Task details: Reproduce the listing below exactly. Pictures do not belong in the copy.

======== Supplied data ========

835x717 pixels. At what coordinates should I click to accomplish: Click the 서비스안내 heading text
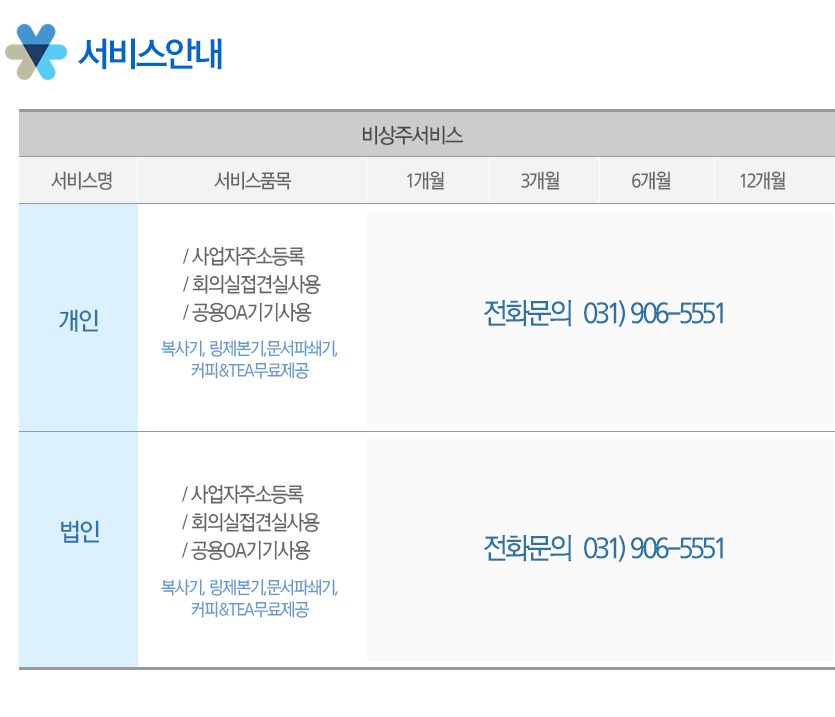pyautogui.click(x=150, y=54)
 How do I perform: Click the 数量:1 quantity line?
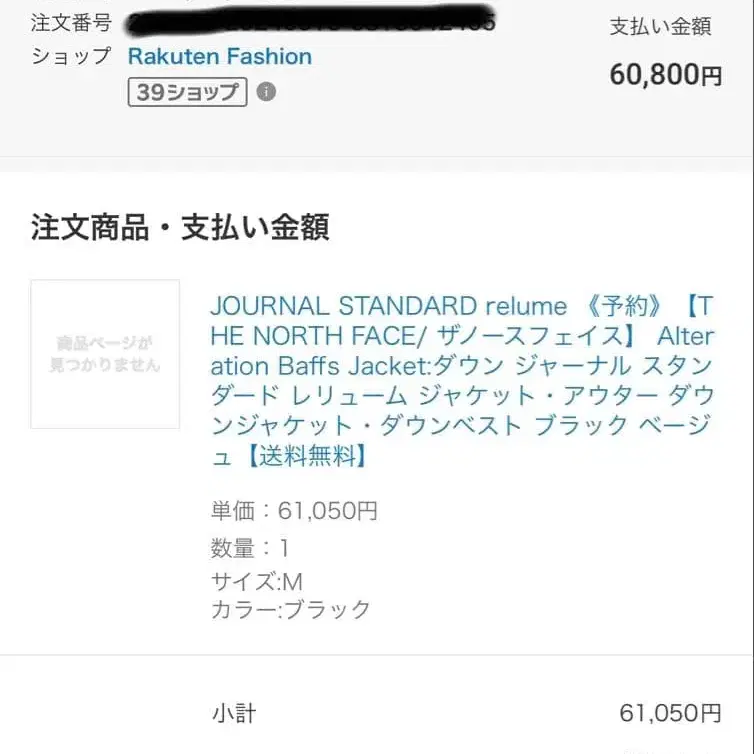[x=250, y=548]
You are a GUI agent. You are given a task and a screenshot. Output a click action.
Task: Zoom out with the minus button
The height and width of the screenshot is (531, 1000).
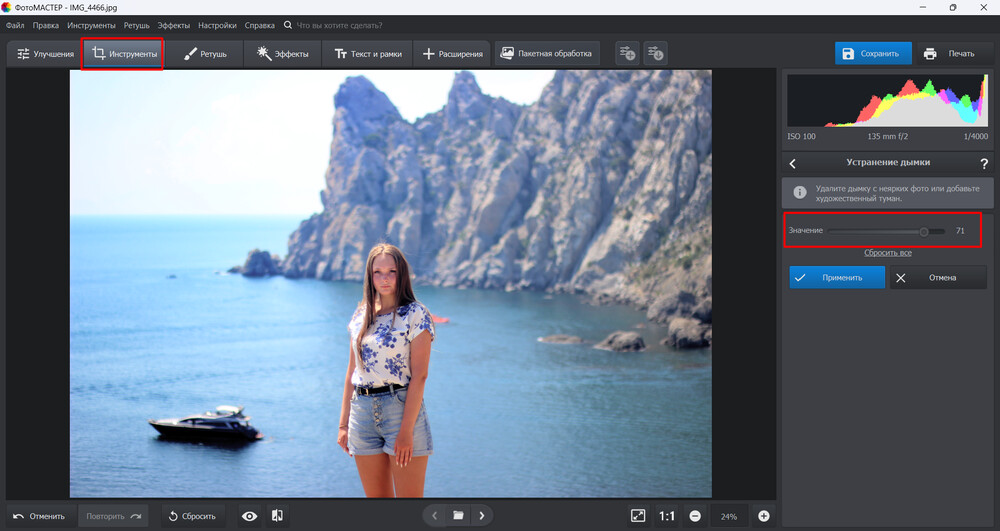[x=695, y=516]
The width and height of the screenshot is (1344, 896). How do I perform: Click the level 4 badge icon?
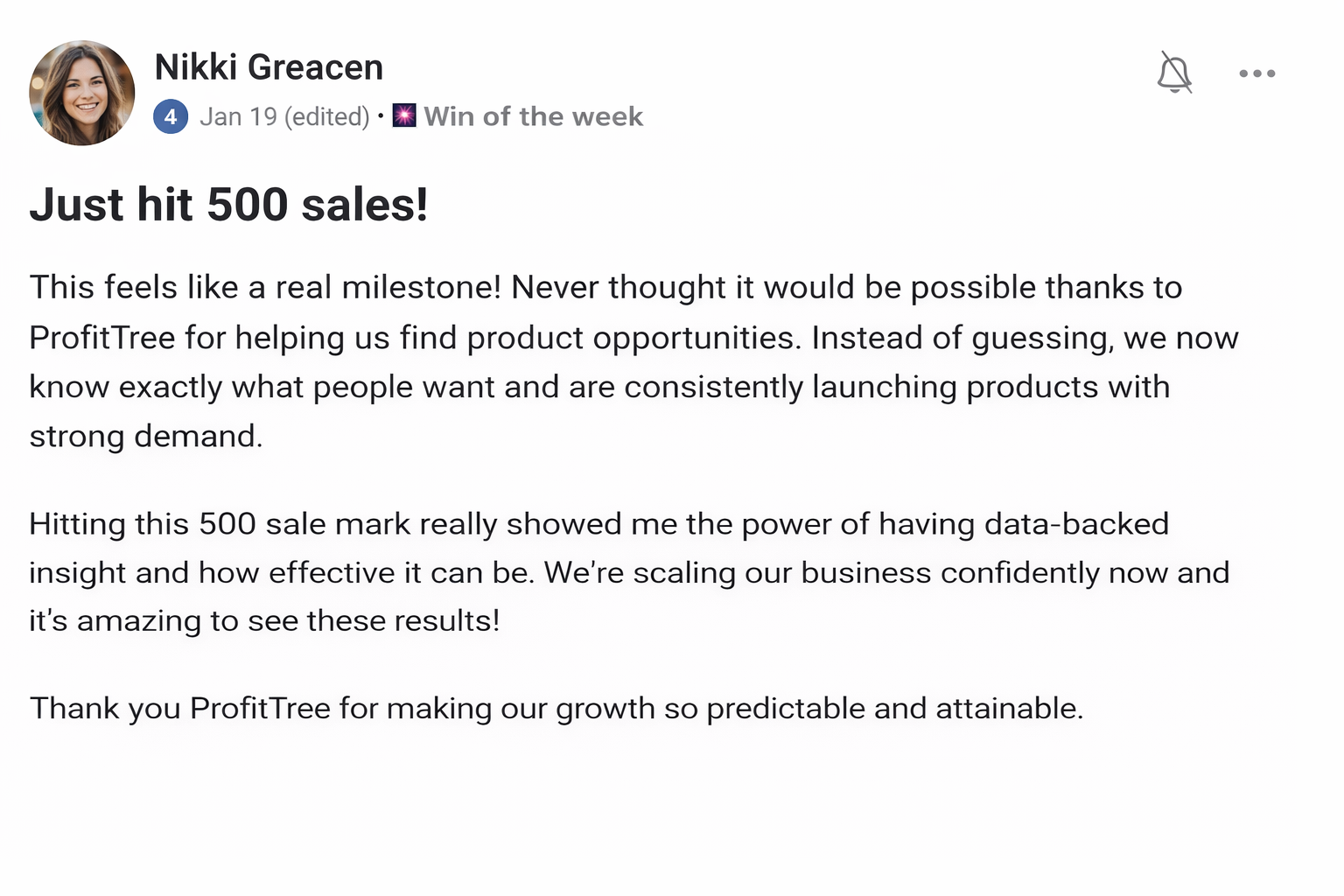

========

Written solution:
835x717 pixels. At what coordinates should I click to accomplish: Click the 서비스안내 heading text
pyautogui.click(x=150, y=54)
 How do I perform: Click the 数量:1 quantity line?
[x=250, y=548]
You are a GUI agent. You are given a task and a screenshot. Output a click action.
Task: Zoom out with the minus button
The height and width of the screenshot is (531, 1000).
[x=695, y=516]
The width and height of the screenshot is (1344, 896). How do I perform: Click the level 4 badge icon?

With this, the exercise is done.